**** Task material ****

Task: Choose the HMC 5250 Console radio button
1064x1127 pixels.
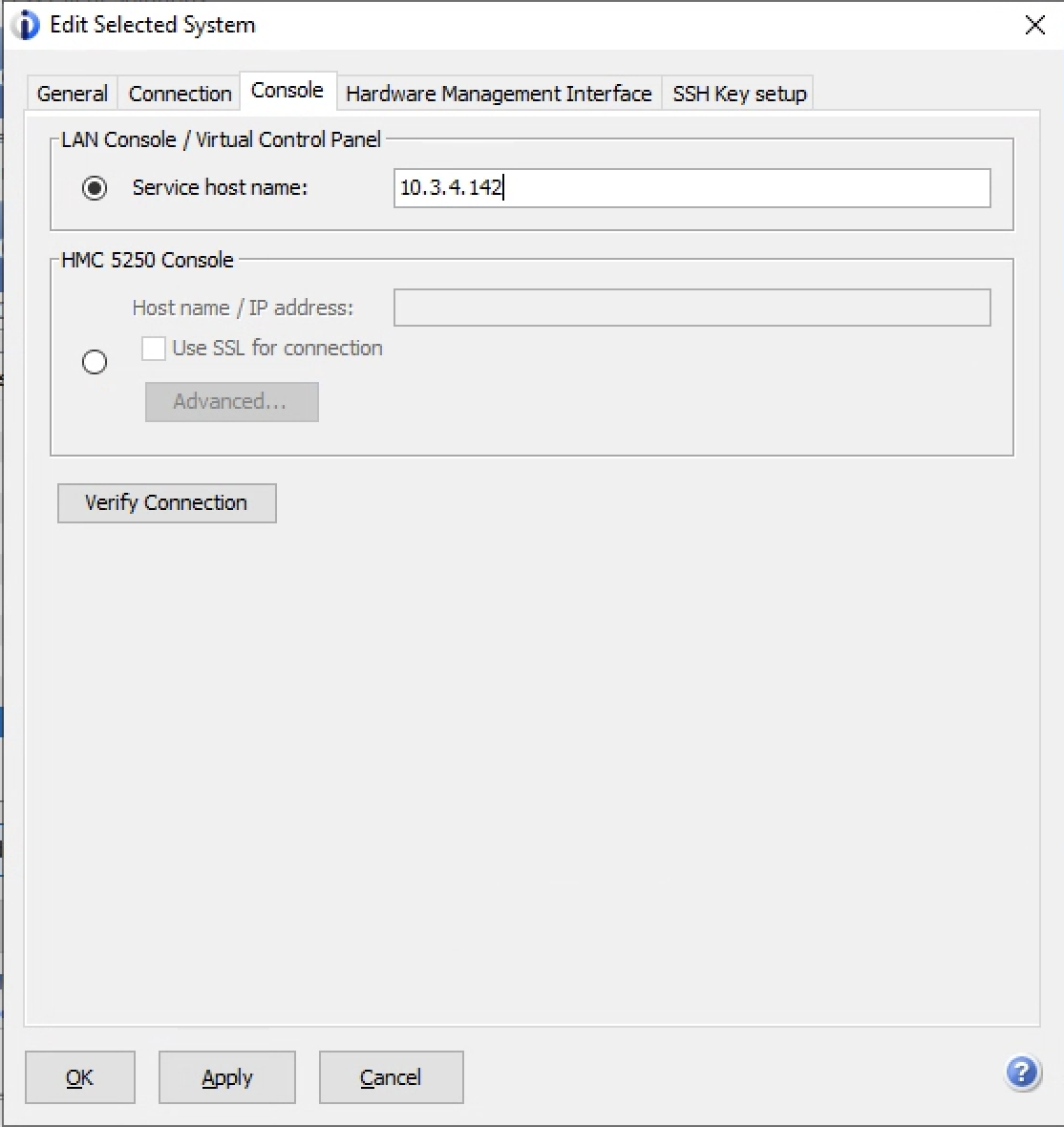Action: [x=95, y=362]
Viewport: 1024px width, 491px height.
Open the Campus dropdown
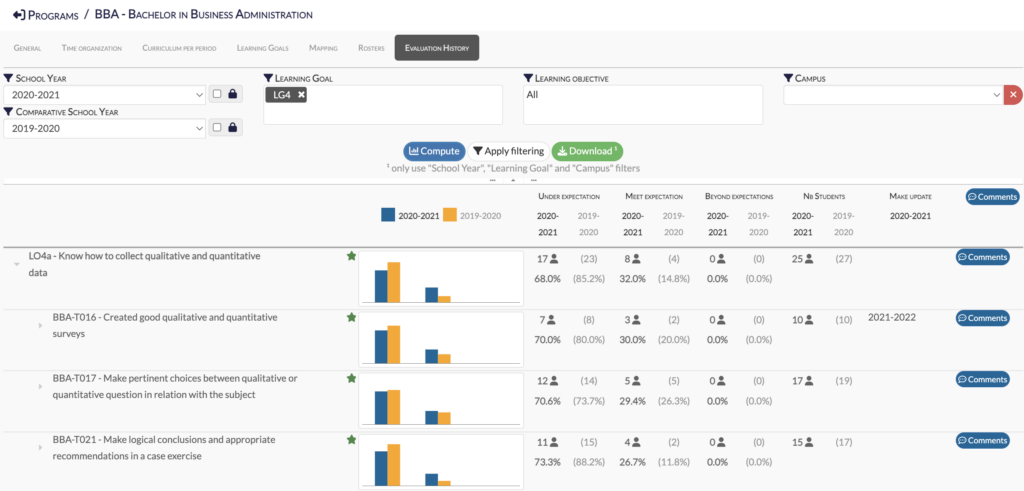pos(892,94)
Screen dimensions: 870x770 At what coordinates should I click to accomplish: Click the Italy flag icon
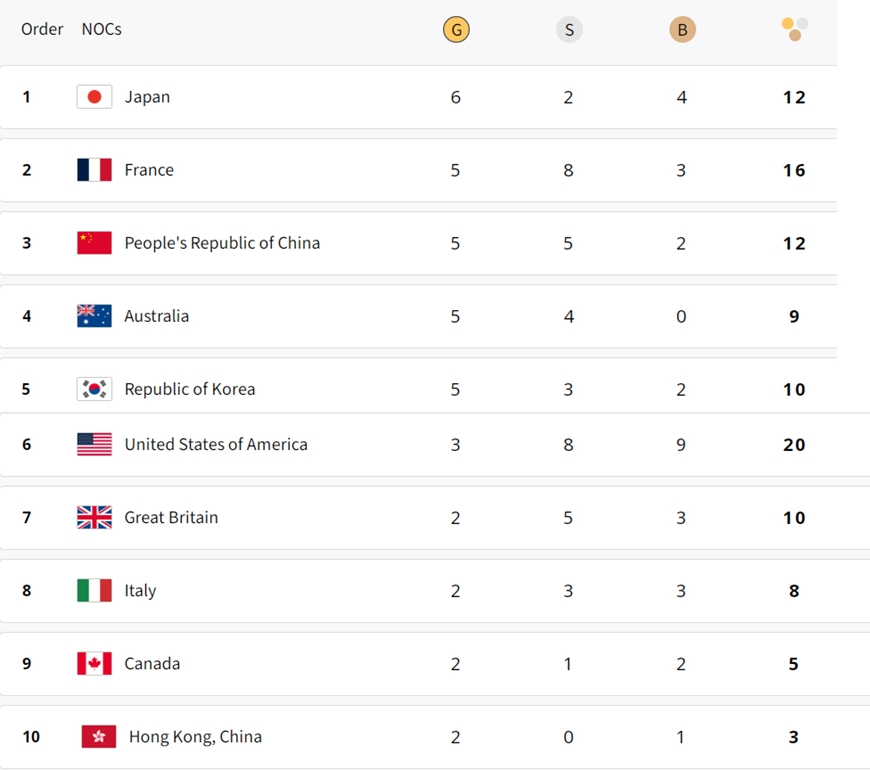click(94, 590)
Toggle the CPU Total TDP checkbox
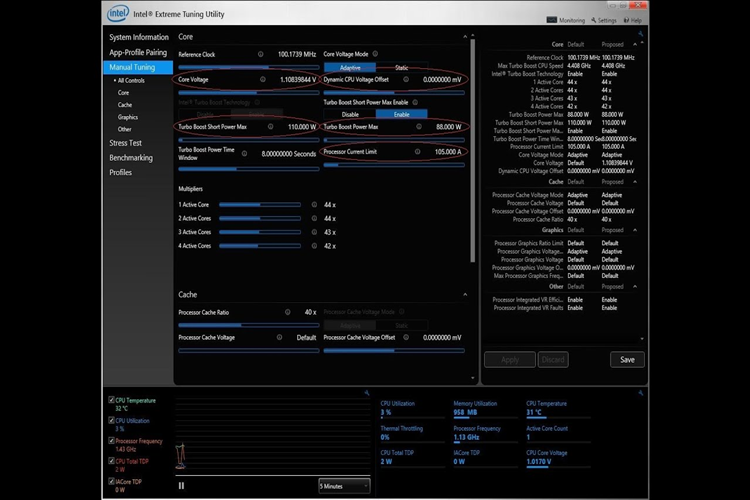Image resolution: width=750 pixels, height=500 pixels. (111, 461)
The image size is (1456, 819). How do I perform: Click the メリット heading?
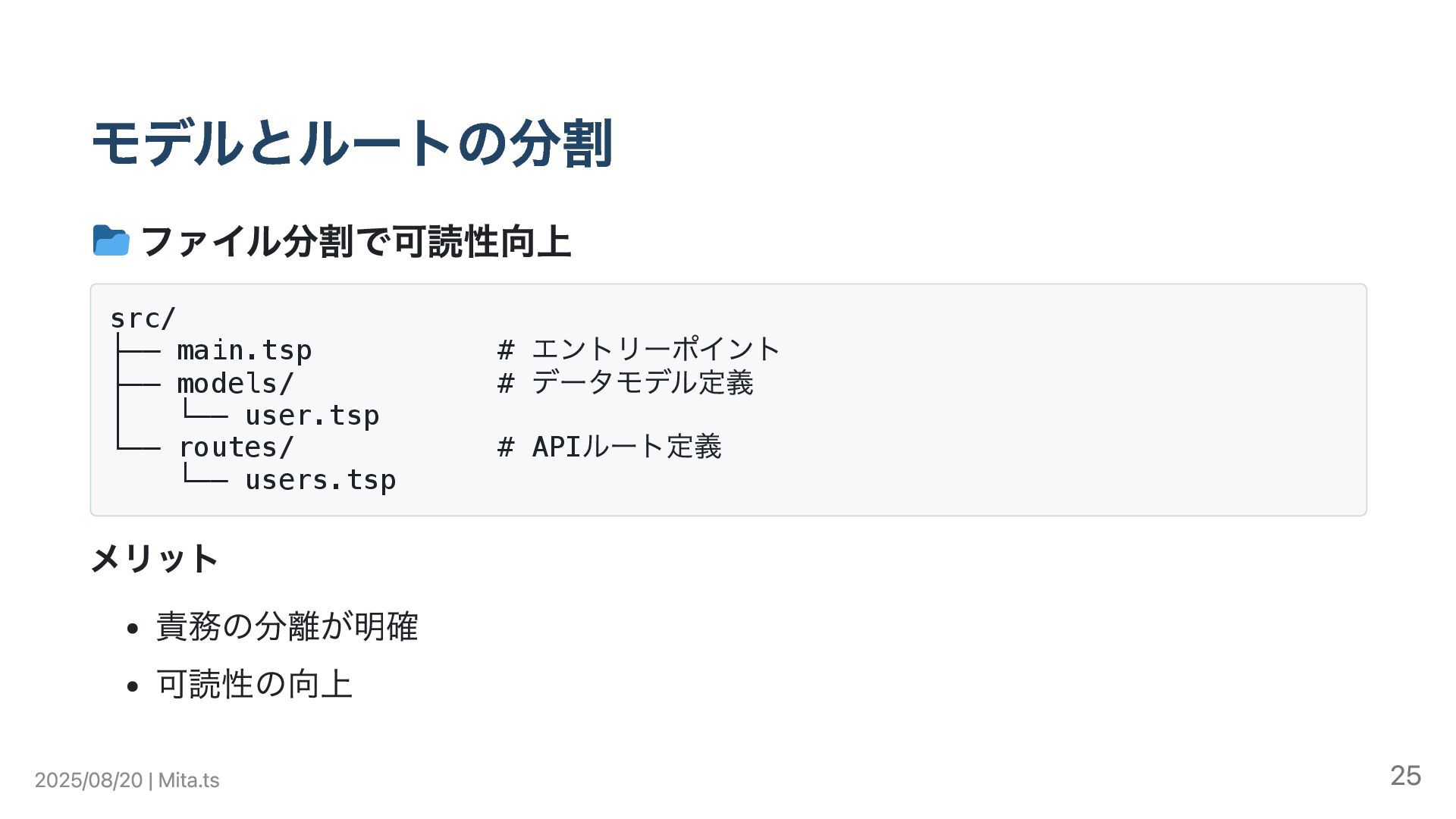155,559
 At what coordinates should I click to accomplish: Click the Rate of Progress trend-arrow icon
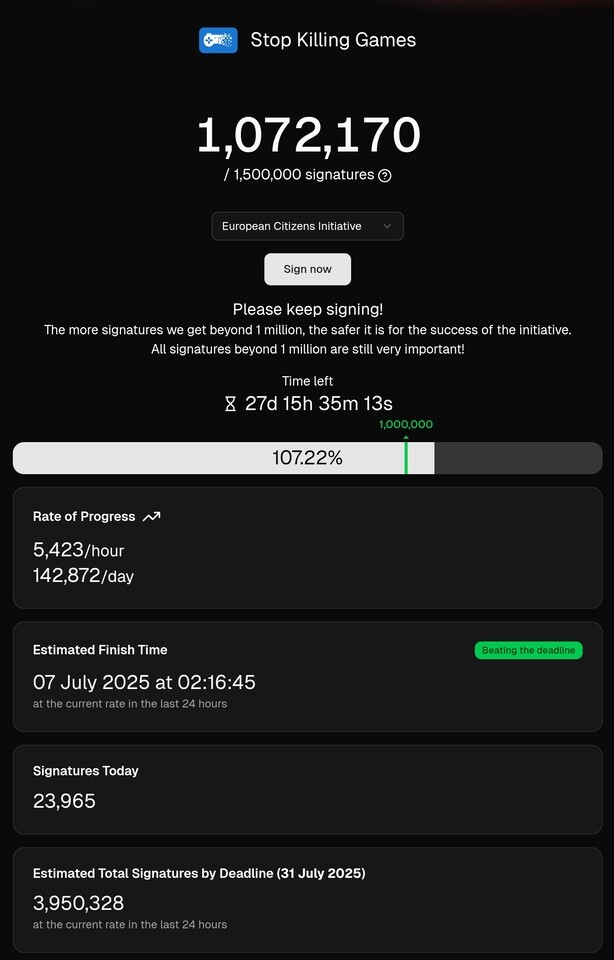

****

Problem requirements
Beginning with the line where "The image size" appears, transcribe the records above word for word through their last line, and include no pictures.

Output of the task
The image size is (1456, 819). How do I perform: Click the メリット heading?
155,559
 At what coordinates should I click to accomplish: Click the Rate of Progress trend-arrow icon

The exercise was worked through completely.